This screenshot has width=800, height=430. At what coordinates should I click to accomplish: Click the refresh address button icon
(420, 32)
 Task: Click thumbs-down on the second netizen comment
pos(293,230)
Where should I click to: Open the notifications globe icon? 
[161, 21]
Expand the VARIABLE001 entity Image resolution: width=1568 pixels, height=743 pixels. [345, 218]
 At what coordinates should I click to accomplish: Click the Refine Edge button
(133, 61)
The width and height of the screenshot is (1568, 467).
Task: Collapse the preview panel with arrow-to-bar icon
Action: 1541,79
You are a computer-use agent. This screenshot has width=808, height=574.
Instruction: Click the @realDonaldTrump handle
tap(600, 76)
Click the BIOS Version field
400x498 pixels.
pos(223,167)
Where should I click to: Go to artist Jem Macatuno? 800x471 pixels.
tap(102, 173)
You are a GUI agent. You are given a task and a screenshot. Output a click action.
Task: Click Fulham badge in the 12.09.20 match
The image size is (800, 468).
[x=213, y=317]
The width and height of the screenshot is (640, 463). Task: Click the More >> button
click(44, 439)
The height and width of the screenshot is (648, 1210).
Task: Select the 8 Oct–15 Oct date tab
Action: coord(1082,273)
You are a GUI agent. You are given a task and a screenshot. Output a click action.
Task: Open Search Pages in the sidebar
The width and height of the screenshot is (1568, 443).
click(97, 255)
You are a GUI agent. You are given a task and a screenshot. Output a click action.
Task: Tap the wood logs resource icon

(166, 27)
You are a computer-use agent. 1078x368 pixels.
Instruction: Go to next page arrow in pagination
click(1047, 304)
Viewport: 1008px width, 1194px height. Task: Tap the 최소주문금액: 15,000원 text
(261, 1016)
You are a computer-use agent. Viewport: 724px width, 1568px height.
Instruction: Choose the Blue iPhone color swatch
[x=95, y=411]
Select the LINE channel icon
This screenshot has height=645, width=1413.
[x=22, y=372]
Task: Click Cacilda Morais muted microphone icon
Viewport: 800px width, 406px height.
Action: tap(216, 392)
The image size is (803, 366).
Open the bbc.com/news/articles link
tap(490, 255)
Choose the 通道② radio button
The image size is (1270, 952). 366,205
--- --- ---
-- Work required --
The entire listing above, every line of it, should be copied out exactly.

-- Response area --
This screenshot has width=800, height=430. At what coordinates should I click to accomplish: Click the refresh address button icon
(420, 32)
 Task: Click thumbs-down on the second netizen comment
pos(293,230)
Where should I click to: Open the notifications globe icon? 
[161, 21]
Expand the VARIABLE001 entity Image resolution: width=1568 pixels, height=743 pixels. [345, 218]
 At what coordinates should I click to accomplish: Click the Refine Edge button
(133, 61)
The width and height of the screenshot is (1568, 467).
Task: Collapse the preview panel with arrow-to-bar icon
Action: 1541,79
You are a computer-use agent. This screenshot has width=808, height=574.
Instruction: Click the @realDonaldTrump handle
tap(600, 76)
Click the BIOS Version field
400x498 pixels.
pos(223,167)
Where should I click to: Go to artist Jem Macatuno? 800x471 pixels.
tap(102, 173)
You are a GUI agent. You are given a task and a screenshot. Output a click action.
Task: Click Fulham badge in the 12.09.20 match
The image size is (800, 468).
[x=213, y=317]
The width and height of the screenshot is (640, 463). Task: Click the More >> button
click(44, 439)
The height and width of the screenshot is (648, 1210).
Task: Select the 8 Oct–15 Oct date tab
Action: coord(1082,273)
You are a GUI agent. You are given a task and a screenshot. Output a click action.
Task: Open Search Pages in the sidebar
The width and height of the screenshot is (1568, 443).
click(97, 255)
You are a GUI agent. You are given a task and a screenshot. Output a click action.
Task: Tap the wood logs resource icon

(166, 27)
You are a computer-use agent. 1078x368 pixels.
Instruction: Go to next page arrow in pagination
click(1047, 304)
Viewport: 1008px width, 1194px height. Task: Tap the 최소주문금액: 15,000원 text
(261, 1016)
You are a computer-use agent. Viewport: 724px width, 1568px height.
Instruction: Choose the Blue iPhone color swatch
[x=95, y=411]
Select the LINE channel icon
This screenshot has height=645, width=1413.
[x=22, y=372]
Task: Click Cacilda Morais muted microphone icon
Viewport: 800px width, 406px height.
Action: tap(216, 392)
The image size is (803, 366).
Open the bbc.com/news/articles link
tap(490, 255)
Choose the 通道② radio button
The image size is (1270, 952). 366,205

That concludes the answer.